__Tasks and exercises__:
• A. From the VWAP indicator text, reproduce everything from "Step 2: Read" down to "the anchor point.".
• B. According to the VWAP indicator text, what does the synthetic order flow score use as a proxy for actual order flow?

__Text block__:
Segment Open
Step 2: Read Band Levels as Statistical Reference
The 0.5 band is one half standard deviation from VWAP — a mild deviation typical of normal trending behavior. The 1.618 band is the extreme extension zone. Price at the 1.618 band has a statistical reversion probability above 99.7%, but this does not mean reversion is imminent or guaranteed.
Step 3: Check the Reversion Probability
Read the Reversion Prob row in the dashboard. As Z-score rises above 2, reversion probability exceeds 95.4%. This quantifies how unusual the current deviation is relative to the full history from the anchor point.
Step 4: Confirm with Order Flow Score
The Order Flow score reflects whether the current bar has institutional characteristics. A high score (above 60) during a VWAP cross suggests genuine participation. A low score (below 30) during a cross suggests a potentially false signal.
Indicator Limitations
The VWAP standard deviation widens significantly with the anchor period. Bands anchored to a six-month period will be very wide; bands anchored to one day will be tight. The global sensitivity parameter must be adjusted accordingly
The Z-score probabilities assume normally distributed returns, which markets do not produce. Fat tails mean extreme Z-scores occur more frequently than the percentages suggest
The synthetic order flow score uses tick volume as a proxy for actual order flow. On assets with low tick frequency, this approximation is less reliable
VWAP-based analysis is most relevant for liquid instruments
This indicator does not generate entry or exit signals. It provides statistical deviation context
Originality Statement
Replacing standard deviation band multipliers with Fibonacci ratios (0.236 through 1.618), scaled by a volume-weighted standard deviation from a MIDAS anchor, is not replicated in existing open-source Pine Script v6 VWAP publications
The combination of Z-score computation, bell curve probability quantification, and a synthetic order flow score as a gate for VWAP cross signals within a single indicator is an original integration
The candle coloring gradient driven by Z-score intensity provides real-time deviation awareness directly on price bars without requiring a separate oscillator panel
Disclaimer
This indicator is provided for educational and informational purposes only. It is not financial advice. Trading involves substantial risk of loss. Statistical deviation probabilities are based on a normal distribution assumption that financial markets do not satisfy. Past VWAP behavior does not predict future price action. The author accepts no responsibility for trading losses resulting from use of this indicator.
Segment Closed
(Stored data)
Segment Open
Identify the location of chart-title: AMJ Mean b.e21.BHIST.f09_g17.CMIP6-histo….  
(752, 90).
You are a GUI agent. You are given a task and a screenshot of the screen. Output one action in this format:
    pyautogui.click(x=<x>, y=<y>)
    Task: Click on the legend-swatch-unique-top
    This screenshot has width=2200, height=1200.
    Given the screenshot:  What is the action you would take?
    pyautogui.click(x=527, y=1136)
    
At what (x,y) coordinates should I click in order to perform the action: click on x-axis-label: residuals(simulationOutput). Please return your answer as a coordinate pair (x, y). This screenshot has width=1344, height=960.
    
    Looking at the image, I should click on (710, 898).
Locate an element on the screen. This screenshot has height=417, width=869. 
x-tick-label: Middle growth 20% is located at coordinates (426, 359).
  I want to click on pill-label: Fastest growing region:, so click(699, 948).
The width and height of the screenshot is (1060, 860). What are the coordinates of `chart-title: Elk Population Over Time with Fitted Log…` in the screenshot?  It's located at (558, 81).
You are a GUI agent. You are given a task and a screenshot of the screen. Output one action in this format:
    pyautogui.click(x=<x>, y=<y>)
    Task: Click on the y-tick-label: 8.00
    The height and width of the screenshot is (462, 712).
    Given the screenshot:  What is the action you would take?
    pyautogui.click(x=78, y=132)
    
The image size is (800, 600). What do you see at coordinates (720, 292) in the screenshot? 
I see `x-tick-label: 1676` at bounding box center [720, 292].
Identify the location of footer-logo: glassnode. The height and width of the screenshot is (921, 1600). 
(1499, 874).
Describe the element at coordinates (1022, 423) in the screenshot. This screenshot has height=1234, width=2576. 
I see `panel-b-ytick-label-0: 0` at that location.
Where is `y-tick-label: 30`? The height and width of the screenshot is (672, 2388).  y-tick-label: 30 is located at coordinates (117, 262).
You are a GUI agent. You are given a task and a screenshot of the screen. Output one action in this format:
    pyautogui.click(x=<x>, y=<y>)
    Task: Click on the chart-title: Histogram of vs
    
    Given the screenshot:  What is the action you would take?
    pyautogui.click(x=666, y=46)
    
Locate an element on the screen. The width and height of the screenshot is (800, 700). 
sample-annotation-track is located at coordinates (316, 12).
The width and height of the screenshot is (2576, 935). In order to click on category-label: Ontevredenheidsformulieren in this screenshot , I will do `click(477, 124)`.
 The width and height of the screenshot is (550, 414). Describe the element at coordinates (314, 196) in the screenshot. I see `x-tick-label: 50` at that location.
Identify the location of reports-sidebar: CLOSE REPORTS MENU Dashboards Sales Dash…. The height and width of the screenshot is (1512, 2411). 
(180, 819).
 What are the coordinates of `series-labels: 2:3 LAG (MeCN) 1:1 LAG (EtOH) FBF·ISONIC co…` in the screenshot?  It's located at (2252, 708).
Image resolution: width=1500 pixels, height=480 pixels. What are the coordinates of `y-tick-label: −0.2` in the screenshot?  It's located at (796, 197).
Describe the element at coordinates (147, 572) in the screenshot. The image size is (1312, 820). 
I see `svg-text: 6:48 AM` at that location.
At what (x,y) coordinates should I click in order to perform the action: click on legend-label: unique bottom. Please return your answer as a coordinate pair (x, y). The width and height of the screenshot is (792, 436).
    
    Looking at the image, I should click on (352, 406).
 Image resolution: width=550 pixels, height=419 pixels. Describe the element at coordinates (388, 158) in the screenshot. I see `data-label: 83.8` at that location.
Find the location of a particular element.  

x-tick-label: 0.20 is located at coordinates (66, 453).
Segment Closed
__Written answers__:
• A.
Step 2: Read Band Levels as Statistical Reference
The 0.5 band is one half standard deviation from VWAP — a mild deviation typical of normal trending behavior. The 1.618 band is the extreme extension zone. Price at the 1.618 band has a statistical reversion probability above 99.7%, but this does not mean reversion is imminent or guaranteed.
Step 3: Check the Reversion Probability
Read the Reversion Prob row in the dashboard. As Z-score rises above 2, reversion probability exceeds 95.4%. This quantifies how unusual the current deviation is relative to the full history from the anchor point.

• B. Tick volume.